I’ve got an assignment to use a lambda function in agg to aggregate an imported dataframe returning the number of rows with a value greater than 1.5. So far I have the following, but I don’t think its exactly what I’m supposed to pull and further so, it doesn’t have the built in function.
print(df.iloc[:,:-1].agg([lambda x : [i for i in x if i> 1.5]]))
Throughout the DataFrame or per column?
Your attempt is pretty close if your want it per column. Your lambda should be
lambda x: len([i for i in x if i > 1.5]).
However, I don’t understand why the assignment says to use
agg. It’s typically used for applying multiple independent operations to a DataFrame and aggregating the results. If all you want is a single result (“number of rows containing a value greater than 1.5”)
apply is a better choice.
Thank you very much.
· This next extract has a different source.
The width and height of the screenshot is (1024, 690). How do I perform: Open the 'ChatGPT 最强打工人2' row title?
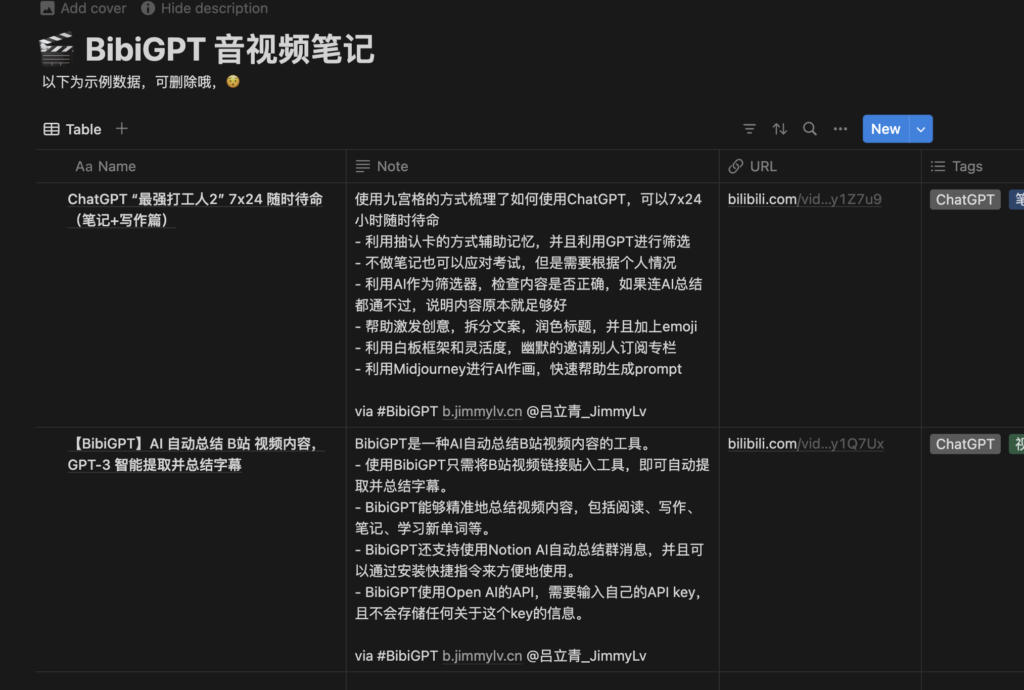click(194, 199)
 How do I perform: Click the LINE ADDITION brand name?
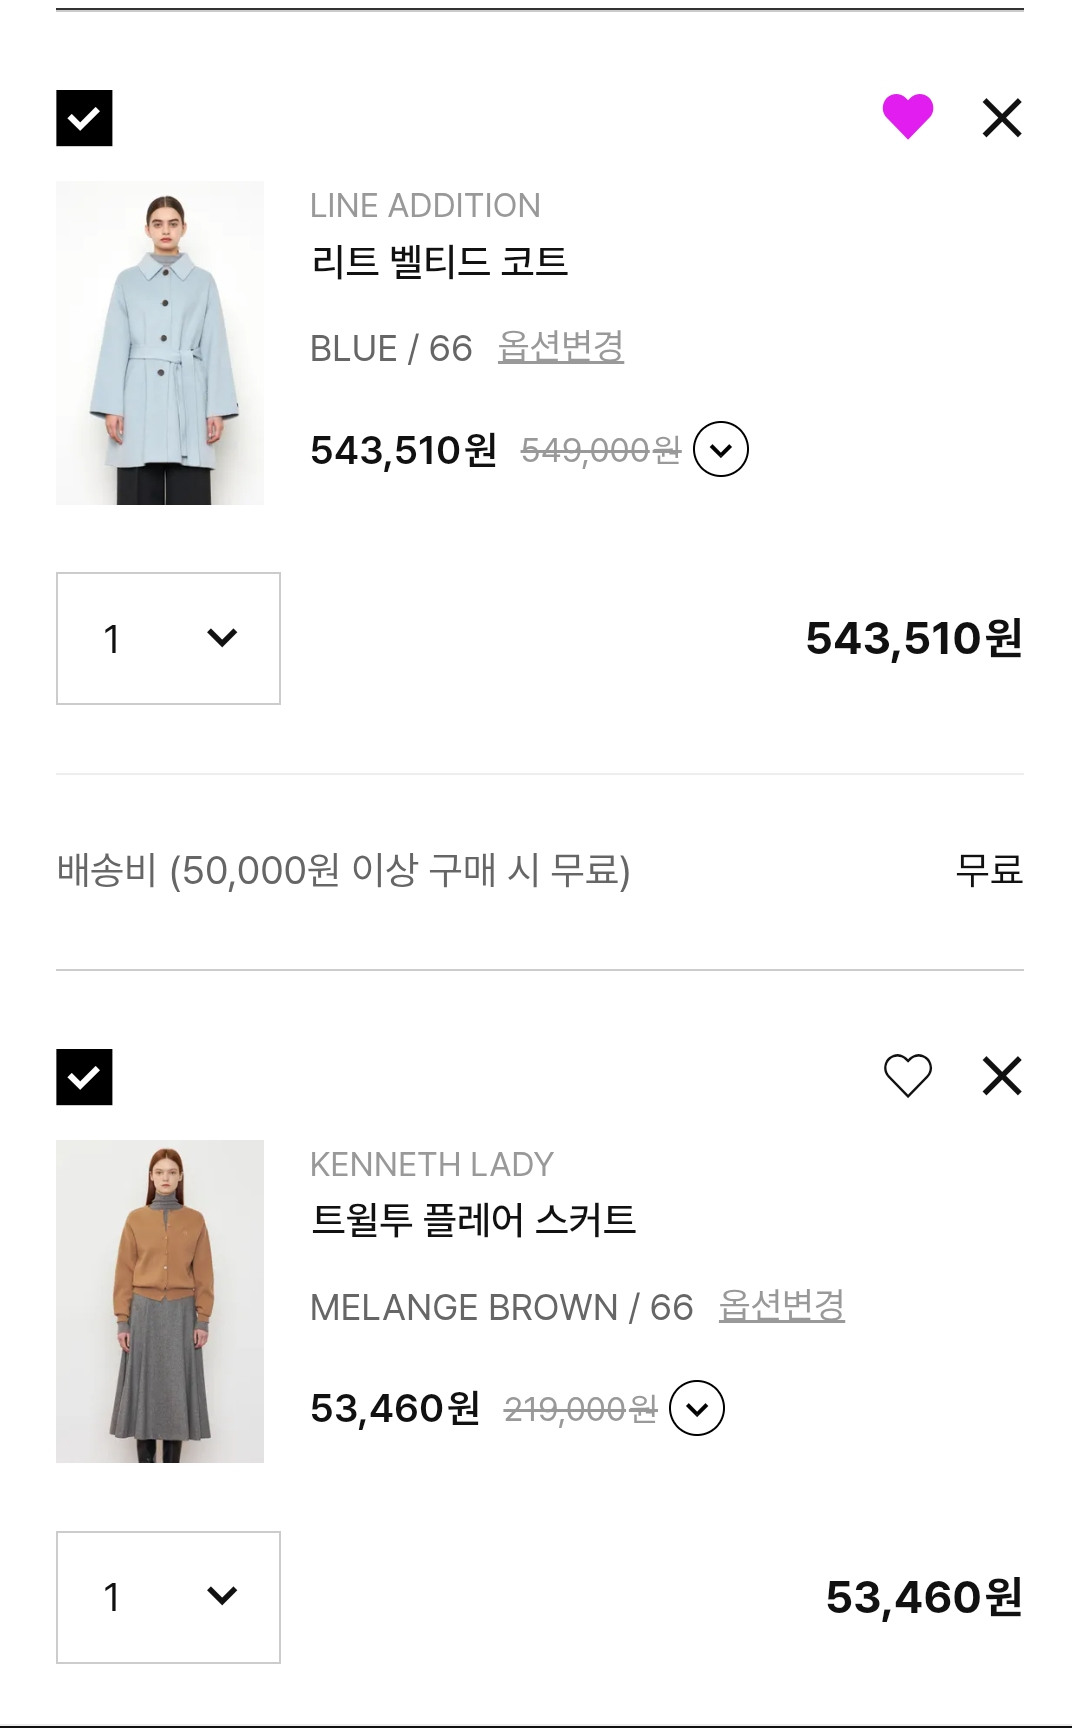425,205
It is a training exercise mostly learning to work with agg . That’s why its asking for it specifically.
The question is written as follows:
Aggregate the dataframe to show the number of rows greater than 1.5 in each columb using a lambda expresion in agg(), and built in functions.
If you read it as “show, for each column, the number of rows where …”, then @abessman’s suggestion works very nicely.
If you want to count the number of rows where all columns need to be > 1.5 then it can be simplified:
0 2 3
1 2 3
2 2 3
3 1 2
4 1 2
5 0 1
6 0 1
>>> sum(df.agg(lambda row: all(row > 1.5), axis=1))